We consider ‘consent fatigue’ to include the burden arising from ongoing contact as well as ongoing requests for decision-making. Consent fatigue was not observed in this evaluation. Study data supporting this includes that >90% registered participants completed all consent steps/questions, and no one dropped out without viewing all consent pages. No one contacted us to tell us that they want to receive less contact, and following the receipt of data sharing alerts, no participants have logged back into CTRL to change their preferences so that they do not receive further data sharing notifications.
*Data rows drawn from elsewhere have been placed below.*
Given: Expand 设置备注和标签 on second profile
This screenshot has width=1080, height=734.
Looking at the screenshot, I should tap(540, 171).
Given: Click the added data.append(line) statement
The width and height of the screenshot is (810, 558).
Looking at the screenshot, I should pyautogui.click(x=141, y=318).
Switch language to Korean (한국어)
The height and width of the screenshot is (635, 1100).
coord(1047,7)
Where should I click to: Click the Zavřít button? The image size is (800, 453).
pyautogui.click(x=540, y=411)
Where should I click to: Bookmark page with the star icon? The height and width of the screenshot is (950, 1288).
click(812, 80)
We did not identify any barriers to using the web app and user acceptance testing had already been undertaken during CTRL development [9]. Individuals who registered to CTRL usually only logged in for one session and worked through the consent steps providing answers to questions. Few people (8%) exited their first session without recording consent choices. Also, no issues were reported, either by selecting request for contact at the bottom of one of the consent steps, via the ‘Contact us’ form, or direct contact with study personnel. While previous studies have reported the importance of dynamic consent portals as a means for contacting the researchers [6], the underutilisation of the CTRL ‘Contact us’ form may reflect the ongoing relationship between the individual and study recruiters in this study. Training and support from the CTRL team were provided to personnel at recruitment sites, but differences between recruitment rates at different sites were demonstrated.

Limitations

There were several limitations to this study, including low recruitment rates and recruitment only of potentially highly engaged, educated participants who were experienced with health research. There was no randomisation method to decide which individuals to invite to sign up to CTRL, so this was mainly at the discretion of the study recruiter and may have introduced bias. We were unable to include ethnicity/ancestry information as it was not reliably recorded. Finally, the completion rates of the research experience questionnaires were low, so it was not possible to use inferential statistical methods to compare CTRL and non-CTRL groups. Despite these limitations, this study offers novel insights into the characteristics of use of dynamic consent platforms.

Future directions

This study could be built upon by inviting CTRL users and decliners to participate in further qualitative research. This would inform future refinements and priorities for CTRL. The CTRL codebase is freely available in GitHub. It has been made available to support expansion and application to different use cases. Further studies aimed toward gaining an understanding of different stakeholder perceptions, enablers and barriers, and cost effectiveness are much needed. The potential benefits to researchers are attractive: they include more standardised records of consent, reduced loss of contact with participants (for new or extended consent), clearer governance and interoperability of datasets and compatibility with data sharing processes [9]. However, more research needs to be done to maximise and identify optimal designs of dynamic consent platforms.

Conclusions

This study provides among the first evaluative data for a dynamic consent platform. We found optional return of results and secondary research use of data choices demonstrate that people do differ in their choices about their participation in research, which warrants providing options for granular decision making to individuals participating in research, with alternatives available to those who want it. Although data were insufficient to draw robust conclusions, there was no indication that individuals who used CTRL were different from non-CTRL users on measures of satisfaction, trust, decisional regret, and knowledge. CTRL will remain active to ensure that individuals’ consent choices are honoured as we share genomic data over time. There may be an opportunity to provide longitudinal results for this study.